According to an embodiment, the data management device 202 further comprises calculating one or more new hash values and updating the index 210 for any updated files in the data storage system. The blocks which have hash values stored in the index 210, may get changed or updated, in such a case, the new hash values for such blocks are calculated and updated in the index 210. Thus, when there is a file request, the changed or updated blocks can be recovered.
According to an embodiment, the data storage system is a network based system. The data storage system is the network-based system, such as the centralized network attached server (NAS), or a cloud network which is linked with a network, for example, an internet. In an example, for the first time, the data management device 202 calculates fingerprints for all the blocks of the object/file. Further, for next time, the data management device 202 calculates fingerprints only for the changed blocks. This ensures, the hash values of duplicate blocks are not stored in the index 210. In an example, the data storage system may have an internal deduplication system and thus there is no need for calculating fingerprints and there is only a need for collecting the fingerprints from the deduplication system.
FIG. 3 is a block diagram that illustrates various exemplary components of a data storage system, in accordance with an embodiment of the present disclosure. FIG. 3 is described in conjunction with elements from FIGs. 1, and 2. With reference to FIG. 3, there is shown a block diagram 300 of a data storage system 302 that includes one or more interconnected data storage units 304, a memory 306, a processor 308 and the data management device 202. The one or more interconnected data storage units 304, and the memory 306 may be communicatively coupled to the processor 308. The processor 308 of the data storage system 302 executes the method 100 (of FIG. 1).
In another aspect, the present disclosure provides a data storage system 302 comprising: one or more interconnected data storage units 304; and the data management device 202. The data storage system 302 includes suitable logic, circuitry, interfaces, or code that is configured to store data. The data storage system 302 may have one or more data storage units (or devices), such as physical machines, virtual machines, data centers (or network attached servers), collectors, and the like. The data storage system 302 represents a storage system of the entire enterprise storage or a subset of the entire enterprise or an organization. Examples of the data storage system 302 may include, but are not limited to a data center, network attached server, and the like.

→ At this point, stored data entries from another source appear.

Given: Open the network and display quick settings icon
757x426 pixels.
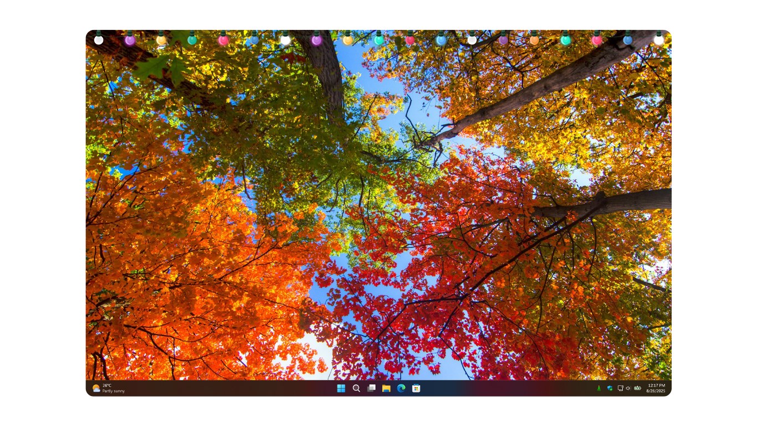Looking at the screenshot, I should (x=620, y=388).
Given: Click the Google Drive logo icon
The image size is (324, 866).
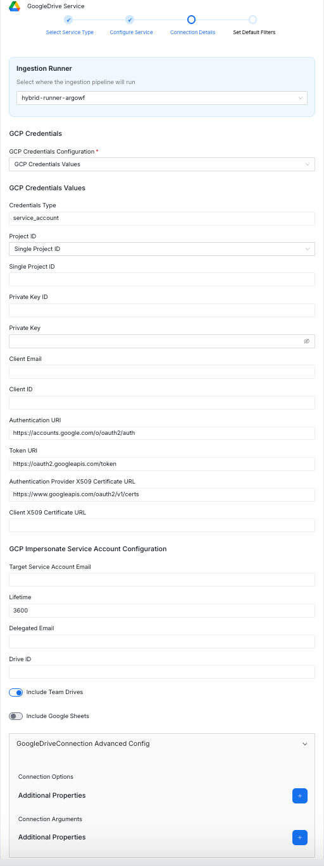Looking at the screenshot, I should (15, 6).
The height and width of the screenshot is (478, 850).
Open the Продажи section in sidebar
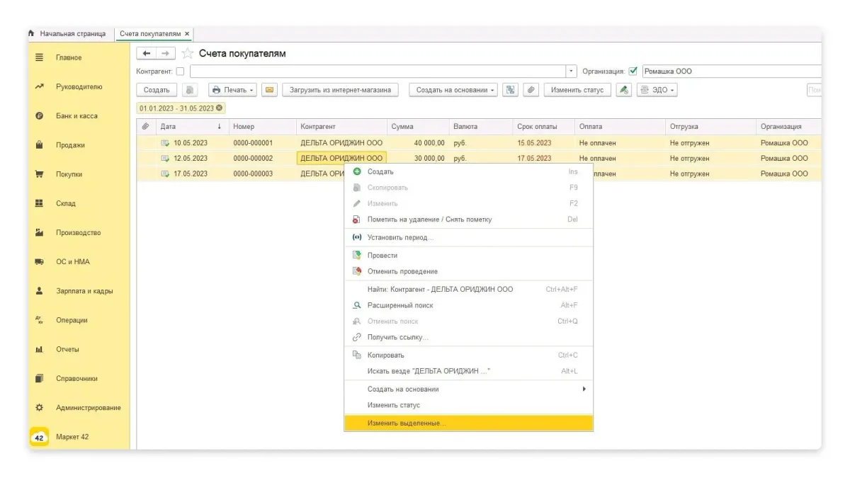[x=69, y=145]
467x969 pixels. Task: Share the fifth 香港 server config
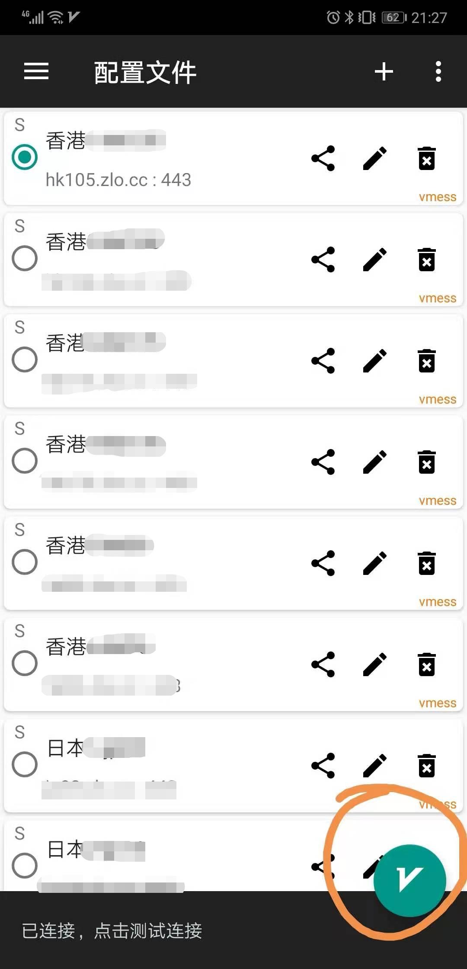323,563

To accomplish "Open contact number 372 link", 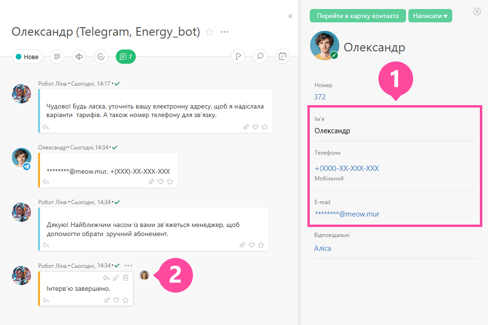I will coord(320,97).
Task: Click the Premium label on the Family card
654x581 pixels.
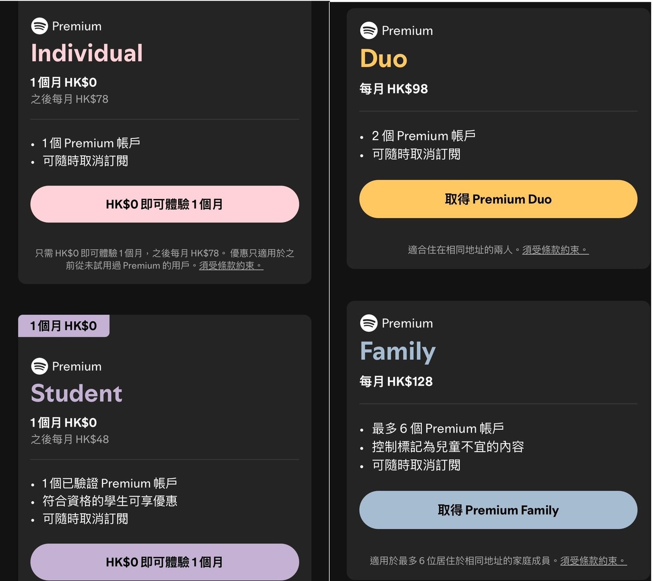Action: point(407,323)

The one or more interconnected data storage units 304 corresponds to the plurality of data storage units 204 of the data management device 202 (of FIG. 2).
The memory 306 includes suitable logic, circuitry, interfaces, or code that is configured to store data and the instructions executable by the processor 308. Examples of implementation of the memory 306 may include, but are not limited to, an Electrically Erasable Programmable Read- Only Memory (EEPROM), Random Access Memory (RAM), Hard Disk Drive (HDD), Flash memory, Solid-State Drive (SSD), or CPU cache memory. The memory 306 may store an operating system or other program products (including one or more operation algorithms) to operate the data storage system 302.

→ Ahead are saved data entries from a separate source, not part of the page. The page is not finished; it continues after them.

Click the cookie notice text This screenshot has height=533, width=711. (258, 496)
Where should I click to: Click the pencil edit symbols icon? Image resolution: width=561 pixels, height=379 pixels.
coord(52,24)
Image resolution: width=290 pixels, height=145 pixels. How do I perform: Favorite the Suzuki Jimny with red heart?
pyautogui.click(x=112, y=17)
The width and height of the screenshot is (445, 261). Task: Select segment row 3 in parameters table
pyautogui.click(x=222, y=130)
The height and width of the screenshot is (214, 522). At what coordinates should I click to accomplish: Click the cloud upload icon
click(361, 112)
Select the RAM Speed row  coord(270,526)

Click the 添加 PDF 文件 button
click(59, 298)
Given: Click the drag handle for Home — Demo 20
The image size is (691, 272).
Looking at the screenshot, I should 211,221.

The processor 308 includes suitable logic, circuitry, interfaces, or code that is configured to execute the instructions stored in the memory 306. In an example, the processor 308 may be a general-purpose processor. Other examples of the processor 308 may include, but is not limited to a microprocessor, a microcontroller, a complex instruction set computing (CISC) processor, an application-specific integrated circuit (ASIC) processor, a reduced instruction set (RISC) processor, a very long instruction word (VLIW) processor, a central processing unit (CPU), a state machine, a data processing unit, and other processors or control circuitry. Moreover, the processor 308 may refer to one or more individual processors, processing devices, a processing unit that is part of a machine, such as the data storage system 302.
FIG. 4 is a network environment diagram of communication between the data storage system and the data management device, in accordance with an embodiment of the present disclosure. FIG. 4 is described in conjunction with elements from FIGs. 1, 2, and 3. With reference to FIG. 4, there is shown a network environment 400 that includes data centers 402A and 402B, AI (Artificial Intelligence) catalogue service 404. The data centers 402A and 402B further include NAS (Network Attached Storage) 406A and 406B, data object 408, a production ESX server 410, a production MSSQL 412, a production oracle 414. The NAS 406A and 406B include collectors 416. The AI catalogue service 404 includes an AI catalogue engine 418, a database 420 and an internal collector 422.

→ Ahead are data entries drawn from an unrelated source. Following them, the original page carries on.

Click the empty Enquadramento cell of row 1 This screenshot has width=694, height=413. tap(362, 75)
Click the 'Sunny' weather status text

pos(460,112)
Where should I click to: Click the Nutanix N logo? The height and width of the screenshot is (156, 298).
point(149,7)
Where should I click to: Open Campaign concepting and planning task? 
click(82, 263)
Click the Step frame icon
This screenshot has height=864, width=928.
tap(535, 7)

The data centers 402A and 402B refer to production environments where data associated with virtual or physical machines is stored. The data centers 402A and 402B may together form an enterprise storage. The NAS 406A and 406B includes suitable logic, circuitry, and interfaces that may be configured to store the data received from the one or more virtual or physical machines. The NAS 406A and 406B may store data received from the one or more virtual or physical machines along with a client identifier. In an example, the NAS 406A and 406B may be a primary datacenter that include one or more hard disk drives, often arranged into logical, redundant storage containers or Redundant Array of Inexpensive Disks (RAID).
The data object 408 includes suitable logic, circuitry, and interfaces that may be configured to provide object storage. In an example, the data object 408 may be Amazon S3 or Amazon Simple Storage Service.
The production ESX server 410 includes suitable logic, circuitry, and interfaces that may be configured to virtually provide processor, memory, storage and networking resources into multiple virtual machines. The production MSSQL 412 includes suitable logic, circuitry, and interfaces that may be configured to store the data that is used for production tasks such as creating and updating features of virtual or physical machines. The production oracle 414 includes suitable logic, circuitry, and interfaces that may be configured to provide data management for virtual or physical machines associated therewith. The production ESX server 410, the production MSSQL 412 and the production oracle 414 are used here for exemplary purpose and any other servers may be used.
The collectors 416 includes suitable logic, circuitry, and interfaces that may be configured to collect information on the unstructured data from all types of sources, such as NAS 406A and 406B, data object 408, virtual machines and the like in the entire enterprise storage. In other words, the collectors 416 are agents that run inside or outside a host (e.g., NAS) and collects the file system metadata. The collection can be made by the collectors 416 periodically or “live update” may be executed. The collectors 416 collects native metadata and additional synthetic data. The AI catalogue service 404 enables in providing data management in the data storage system such as data storage system 302. The AI catalogue service 404 enables in providing a peer-to- peer data transfer among the data storage units such as NAS 406 A and 406B.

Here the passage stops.